Greater faculty and staff engagement and involvement in enterprise-level decision-making is a key step in strengthening University of Iowa Health Care as a “destination” academic medical center, noted Brooks Jackson, MD, MBA, UI vice president for medical affairs and dean of the UI Carver College of Medicine.
In his State of the Enterprise presentation, “Strengths, Challenges, and the Path Forward,” on Nov. 28 in the Prem Sahai Auditorium, Jackson noted that UI Health Care is an integrated academic health system, with closely aligned strategic priorities among the Carver College of Medicine, UI Hospitals & Clinics, and UI Physicians.
Being an integrated system led Jackson to establish an Enterprise Committee this past year, a predominantly faculty-led group that works with UI Health Care administrative leadership to help “plan, strategize, and operationalize as one unit,” according to Jackson.
“I’ve always believed that 10 heads are better than one,” Jackson said. “Getting input from a lot of the key players within our organization is extremely important. And it’s not just [department] chairs or administrators. We will have work groups—faculty, nurses, and others. This will help guide this committee in the big decisions we need to make.”

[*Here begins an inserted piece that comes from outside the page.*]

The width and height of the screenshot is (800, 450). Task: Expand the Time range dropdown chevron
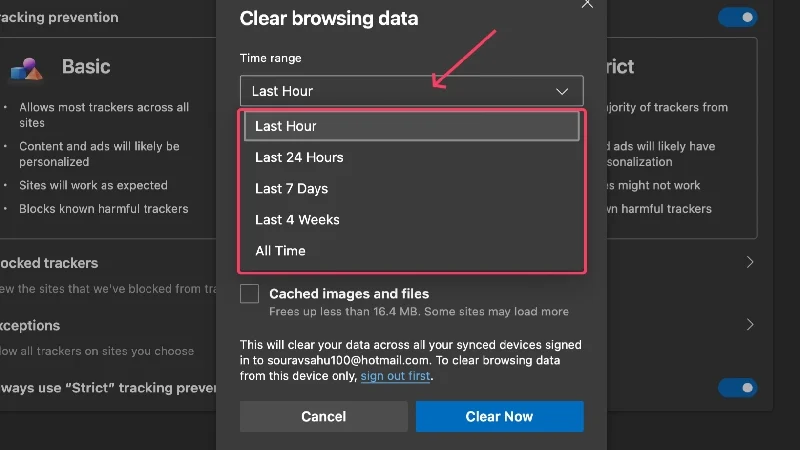tap(562, 91)
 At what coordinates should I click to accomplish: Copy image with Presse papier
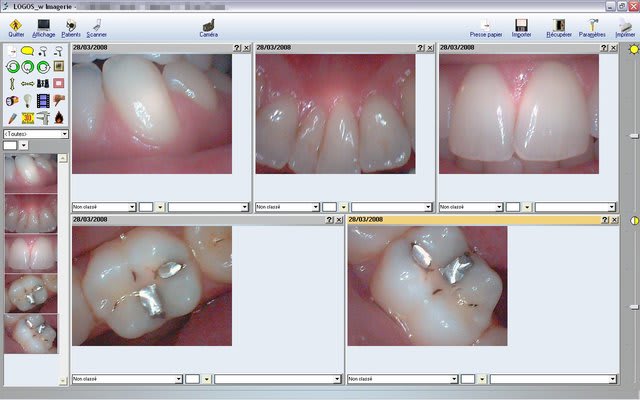[x=485, y=25]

During his presentation, Jackson noted examples of UI Health Care successes, including:
- Faculty who are recognized leaders in their fields of medicine—such as 2018 Warren Albert Foundation Prize recipient Michael Welsh, MD, who was honored for his research on cystic fibrosis, and 2018 National Academy of Medicine inductee Ronald Weigel, MD, PhD, who serves as chair of the Department of Surgery
- New faculty who have joined the Iowa Neuroscience Institute, dedicated to studies on the brain and nervous system and an example of a collaborative and multidisciplinary research culture at Iowa
- Nearly $225 million in external research funding in fiscal year 2018
- High demand for patient care services at UI Hospitals & Clinics and off-site clinic locations
- A fourth consecutive designation as a Magnet hospital for nursing excellence in 2018
Jackson also cited a number of challenges, including:
- The costs of medical education and the need to increase scholarship support for students
- Balancing low, flat, or negative reimbursements for patient care services against unfunded mandates and operational expenses
- Improving national rankings, which can affect recruitment of faculty, staff, students, and trainees and impact philanthropy and private-industry partnerships
- Reductions in state support to the UI and UI Hospitals & Clinics
Looking ahead, Jackson outlined eight priority areas for continued growth and success:
- Increase patient care volumes and achieve a more favorable payer mix
- Make strategic investments in capital, research capital, and training programs
- Develop new sources of revenue through philanthropy and intellectual property
- Consider and explore collaboration and partnerships with other hospitals and health systems
- Encourage faculty to become national/international experts through scholarship and service leadership
- Make education more affordable and boost scholarship support through philanthropy
- Apply for larger and more federal research grants
- Advocate for more state support for research and education
In closing, Jackson emphasized that UI Health Care is part of “one University of Iowa” and encouraged even greater collaboration with other UI colleges, centers, and programs.
“We will be stronger in working with our peer colleges on this campus. This really can allow us to be leading in a number of areas and offer a number of competitive advantages,” he said.